UNLV's Harry Reid Center for Environmental Studies and a Virginia firm have been awarded a cooperative agreement by the U.S. Department of Energy to conduct an 18-month, $2.8 million risk assessment and risk management evaluation of environmental management activities in Nevada.
The DOE selected the team composed of members from the Harry Reid Center and the firm of E. J. Bentz & Associates in a national competition. The team's proposal was one of three selected for the award out of some 30 proposals.
In addition to evaluating environmental activities, the team will also be required to transfer what it learns to other states.
Called the Nevada Risk Assessment/Management Program (NRAMP), it is part of a national effort by the DOE to develop new sources of information and approaches to risk assessment and risk management.

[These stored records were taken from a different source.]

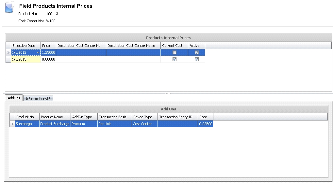Switch to the Internal Freight tab
This screenshot has height=183, width=333.
click(38, 98)
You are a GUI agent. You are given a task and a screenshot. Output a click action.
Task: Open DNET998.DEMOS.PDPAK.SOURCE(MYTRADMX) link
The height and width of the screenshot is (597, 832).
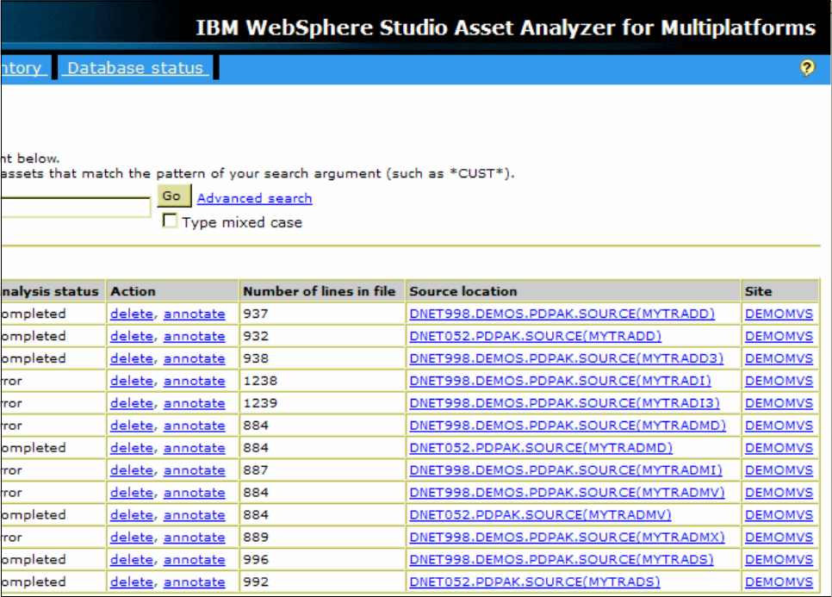click(x=567, y=537)
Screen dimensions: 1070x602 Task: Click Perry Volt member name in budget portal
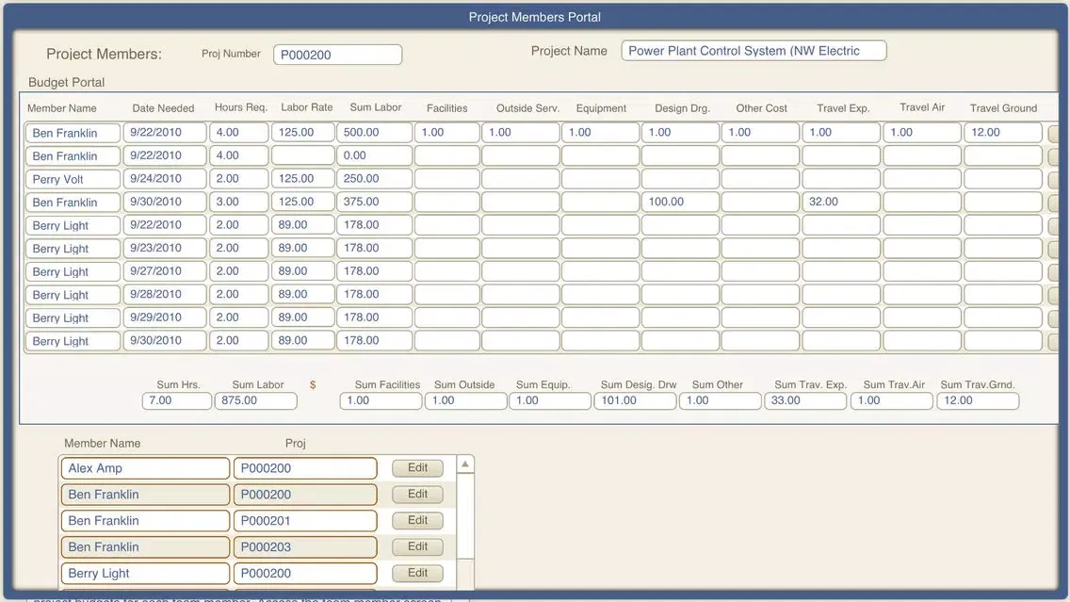click(x=73, y=179)
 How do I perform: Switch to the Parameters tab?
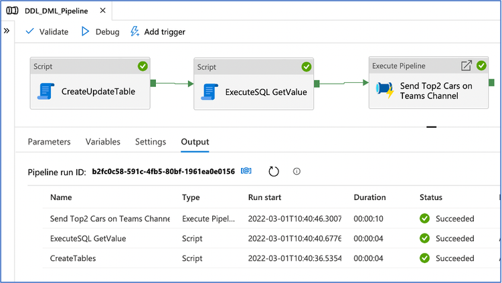pos(49,142)
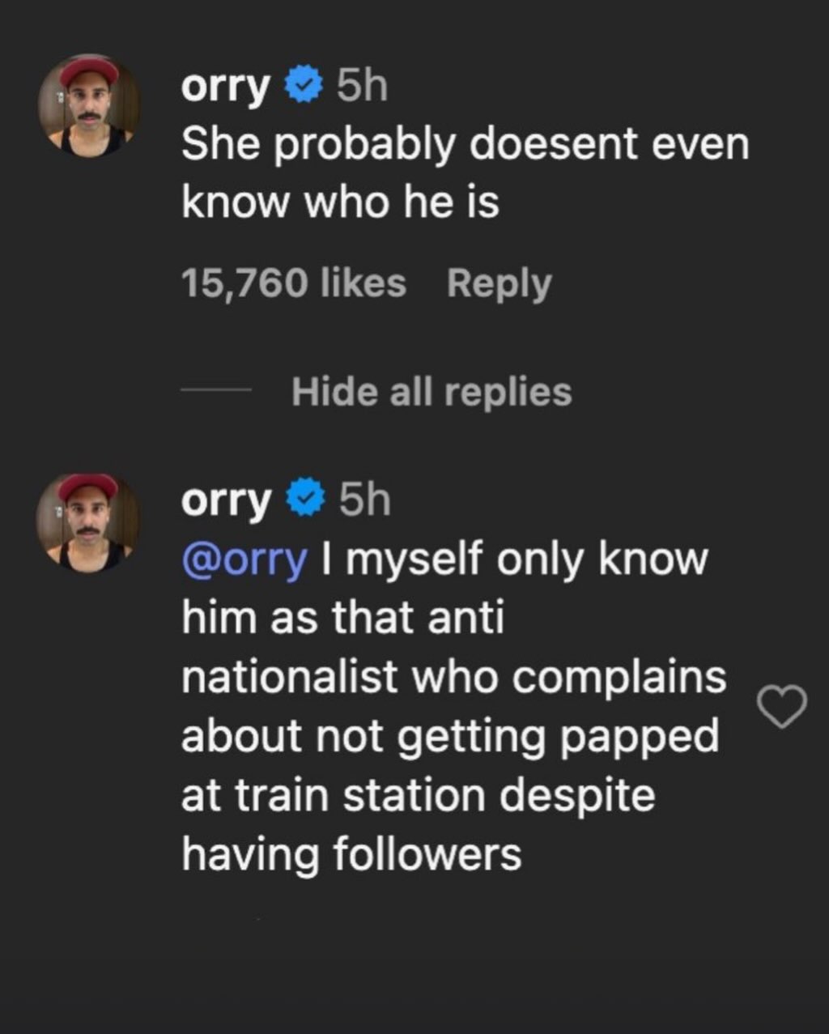Click the text "She probably doesent even"
The image size is (829, 1034).
[465, 145]
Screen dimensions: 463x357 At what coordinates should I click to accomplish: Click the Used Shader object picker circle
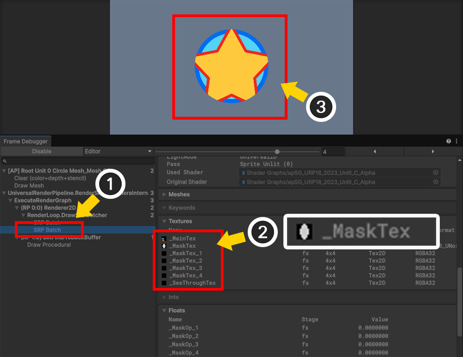[x=435, y=172]
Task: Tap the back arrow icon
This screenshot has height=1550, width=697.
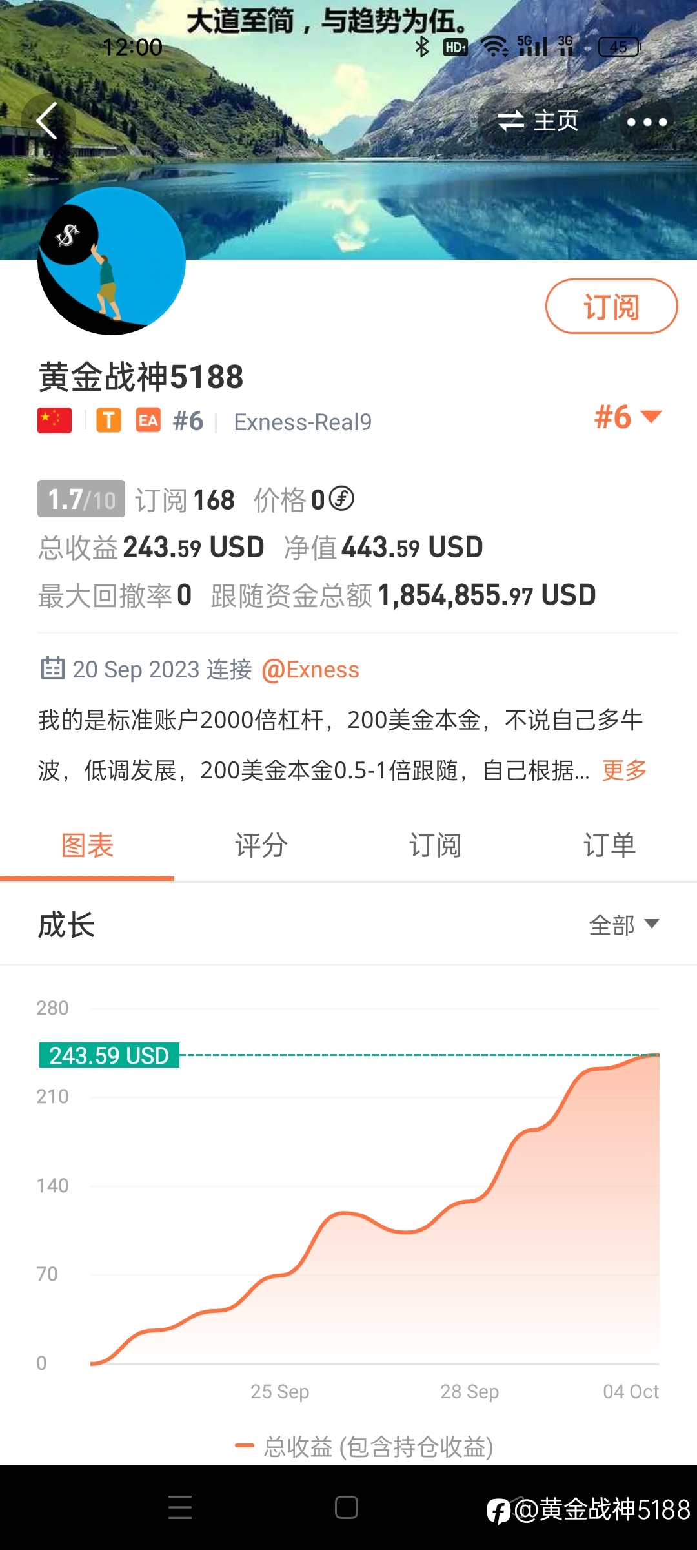Action: (47, 121)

The overall objective of the project will be to evaluate risks associated with radioactive and hazardous waste remediation activities in Nevada and increase public awareness of such risks.
More specifically, the team plans to work to develop credible independent assessments of risks at radioactive and hazardous waste sites in Nevada and other states, as well as to evaluate and prioritize options in Nevada for waste site restoration and future land use. It also plans to utilize appropriate methods and results from similar studies conducted in other states and share its results of the evaluation of Nevada sites.

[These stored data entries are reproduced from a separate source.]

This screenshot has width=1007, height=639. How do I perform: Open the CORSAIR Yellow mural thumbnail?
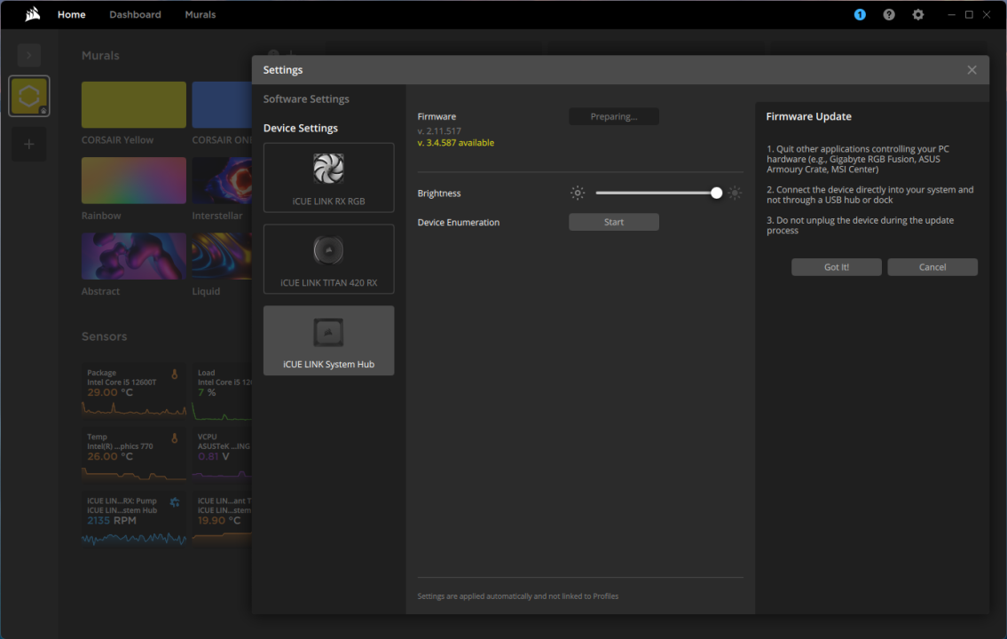point(133,105)
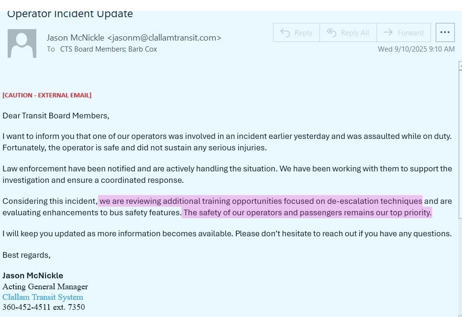Click the To field label
This screenshot has height=317, width=462.
coord(51,49)
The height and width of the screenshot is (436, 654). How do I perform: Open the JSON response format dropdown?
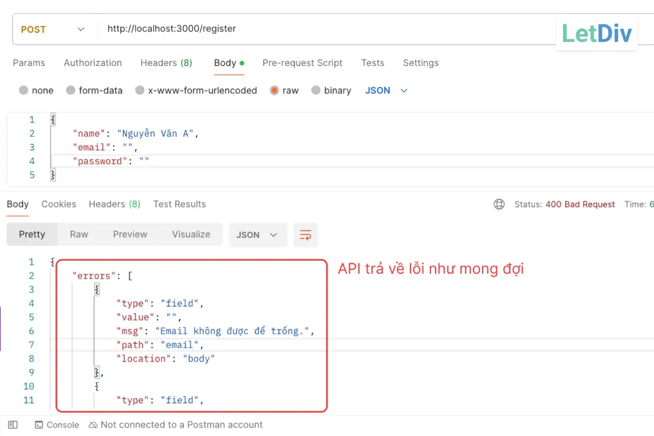point(257,235)
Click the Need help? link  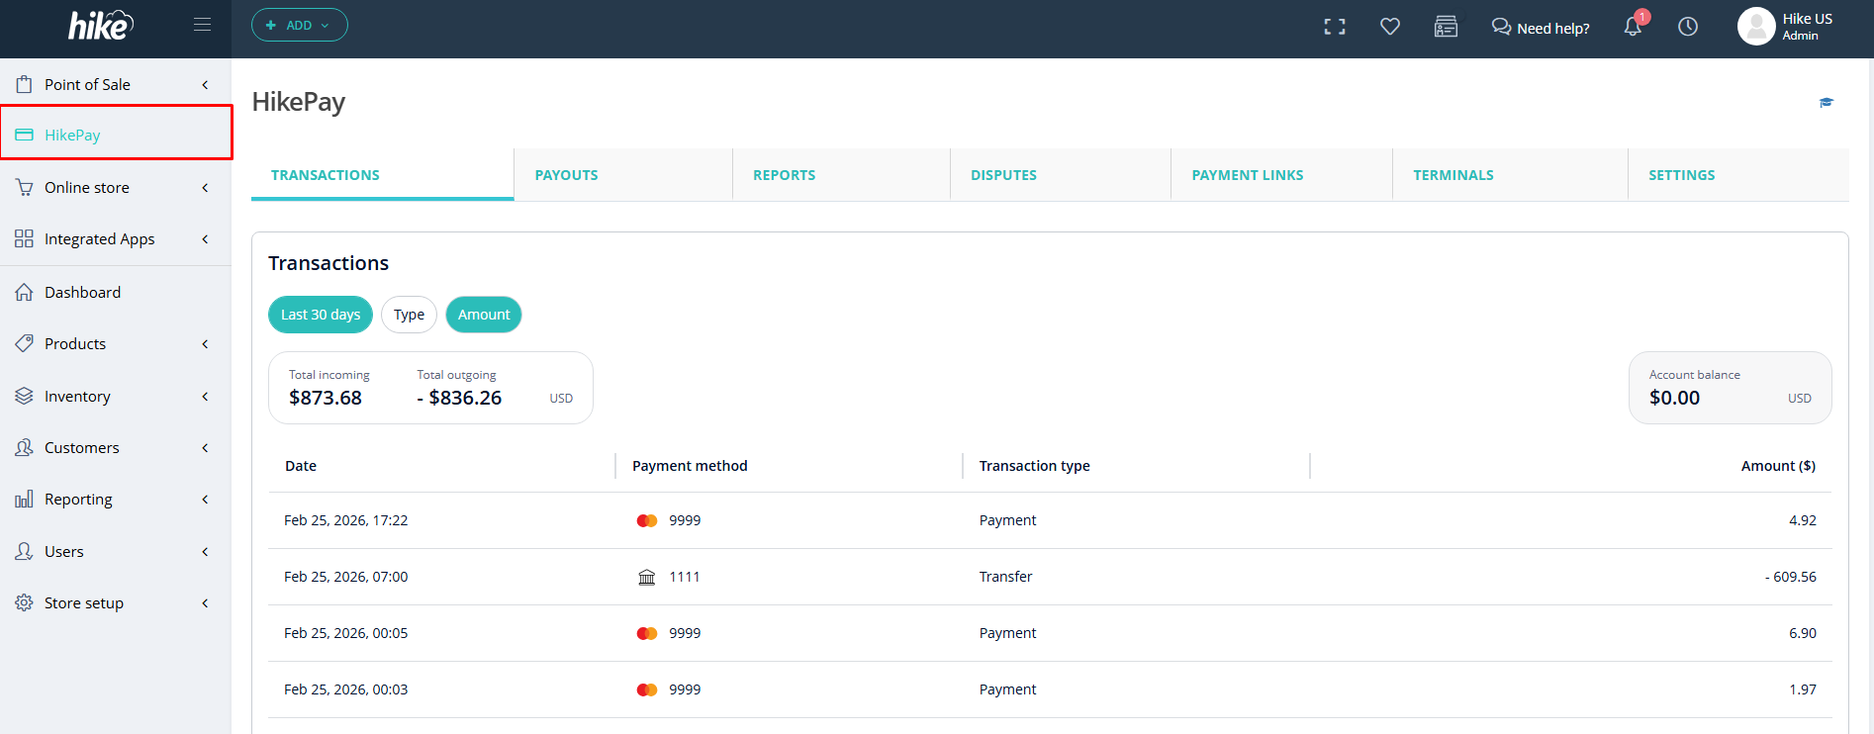point(1541,28)
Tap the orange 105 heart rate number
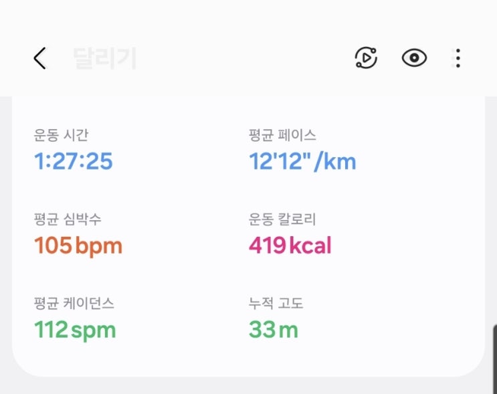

The Harry Reid Center proposed to conduct the NRAMP by building on its current role in public discussions of the future of the Nevada Test Site. The center is currently collaborating with the Governor's Nevada Test Site Community Reuse Organization, the Nevada Test Site Contractors Association, and the Nevada Test Site Community Advisory Board.
The Harry Reid Center for Environmental Studies is the largest research laboratory and conference center at UNLV. It was started in 1981 with the principal mission of conducting multidisciplinary academic and applied research on environmental problems and developing environmental monitoring technology.